2.1 Learning by Finding the Gradient

The gradient-based method is well-known and is widely used as an optimising tool to train a neural network. In general, gradient or slope is used to find the direction of error in the continuous curve, making it easy to move in that particular direction to fine-tune the overall network error. However, the constraint is that the curve must be continuous, which means it can only provide continuous input. Therefore, it is complicated and challenging to apply this approach in SNN since all information processing happens in discrete forms. For presynaptic spike-times \(x_{i}\), hidden neuron’s spike-times \(y_{j}\), synaptic delays for k synapses \(d^{k}\), and predicted spike-times \(z_{m}\), the change in synaptic weights is represented using Eqs. (1), (4), (5), and (6) applying gradient estimation approach. The change in weights between hidden and output layers \(\Delta w_{jm}^{k}\) is given in Eqs. (1) and (4):

$$\begin{aligned} \Delta w_{jm}^{k} = - \eta \times \delta _{m} \times \xi \left( t-y_{j}-d^{k}\right) \end{aligned}$$
(1)

where \(\xi (t)\) is the \(\alpha \)-kernel which shapes the synapse, the definition is given in Eq. (2):

$$\begin{aligned} \xi (t) = \frac{t}{\tau _{s}}~\exp \left( 1-\frac{t}{\tau } \right) H(t) \end{aligned}$$
(2)

where H(t) is the Heaviside function represented using Eq. (3), and \(\tau _{s}\) is the synaptic time constant:

$$\begin{aligned} H(t) = {\left\{ \begin{array}{ll} 1, &{} \text {if } t>0 \\ 0, &{} \text {otherwise} \end{array}\right. } \end{aligned}$$
(3)

The value of \(\delta _{m}\) is calculated for the lateral use in Eq. (4):

$$\begin{aligned} \delta _{m} = \frac{\left( \delta _{m}-z_{m}\right) }{\sum _{j=1}^{q} \sum _{k=1}^{r} w_{jm}^{k} \times \xi \left( z_{m}-y_{j}-d^{k}\right) \times \left( \frac{1}{z_{m}-y_{j}-d^{k}}-\frac{1}{\tau } \right) } \end{aligned}$$
(4)

Now, the change in weights between the input and hidden layers \(\Delta w_{ij}^{k}\) is given in Eqs. (5) and (6):

$$\begin{aligned} \Delta w_{ij}^{k} = - \eta \times \delta _{j} \times \xi \left( t-x_{i}-d^{k}\right) \end{aligned}$$
(5)
$$\begin{aligned} \delta _{j} = \frac{\sum _{m=1}^{s} \delta _{m} \sum _{k=1}^{r} w_{jm}^{k} \times \xi (z_{m}-y_{j}-d^{k}) \times \left( \frac{1}{z_{m}-y_{j}-d^{k}}-\frac{1}{\tau } \right) }{\sum _{i=1}^{p} \sum _{k=1}^{r} w_{ij}^{k} \times \xi \left( y_{j}-x_{i}-d^{k}\right) \times \left( \frac{1}{y_{j}-x_{i}-d^{k}}-\frac{1}{\tau } \right) } \end{aligned}$$
(6)

The final change in synaptic weights \(\Delta w_{jm}^{k}\) calculated using the value of \(\delta _{j}\) is given using Eq. (6), which is added to the initial synaptic weights \(w_{jm}^{k}\) to get the new synaptic weights. Thus, the training happens in the case of a gradient-based approach for SNN. There are \(i=1,2,3, ..., I\) input neurons, \(j=1,2,3, ..., J\) hidden neurons, and \(m=1,2,3, ..., M\) output or readout neurons present in the network.
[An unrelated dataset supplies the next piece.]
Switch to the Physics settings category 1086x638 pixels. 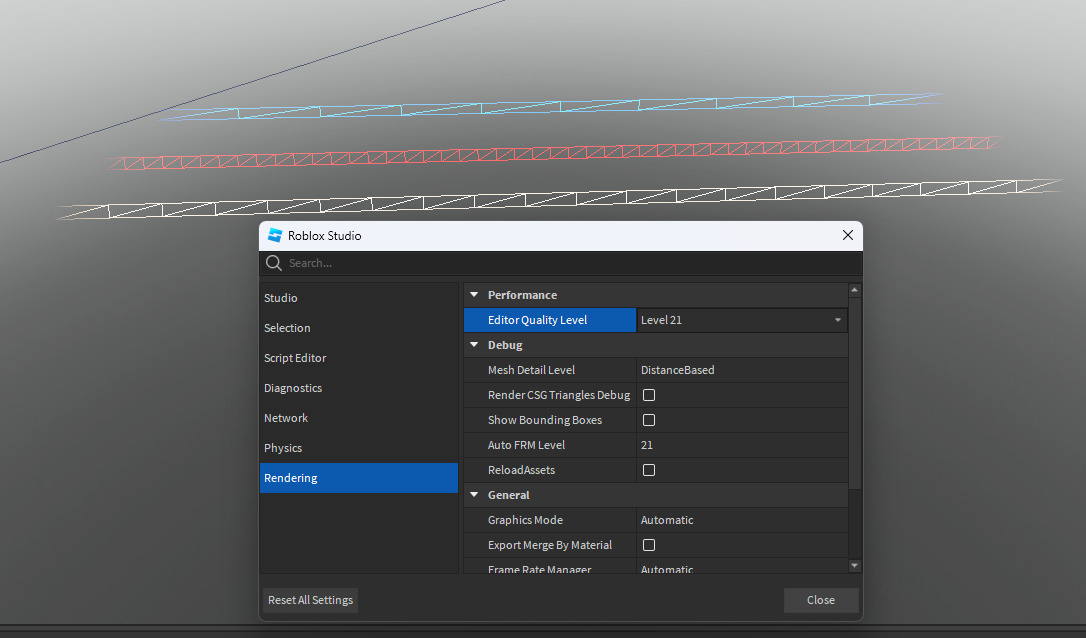point(283,448)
The challenge of discontinuity is solved to some extent by Bohte et al. [5] by introducing probably the first popular supervised learning algorithm to train an SNN connected in feed-forward fashion and naming it as SpikeProp [5]. The exciting part of the SpikeProp is its similar analogy with the most popular backpropagation algorithm of ANN. SpikeProp eliminates discontinuity by allowing a single spike-time while discarding the lateral spikes. Although SNN smoothly work with non-linear classification problems if implemented efficiently, without the need of hidden layer(s) and hidden neuron(s), SpikeProp used hidden layers and thereby suffered from the heavy computational cost. The reason is that hidden layers increase the synaptic load in the architecture, and, as a result, more computational power is required.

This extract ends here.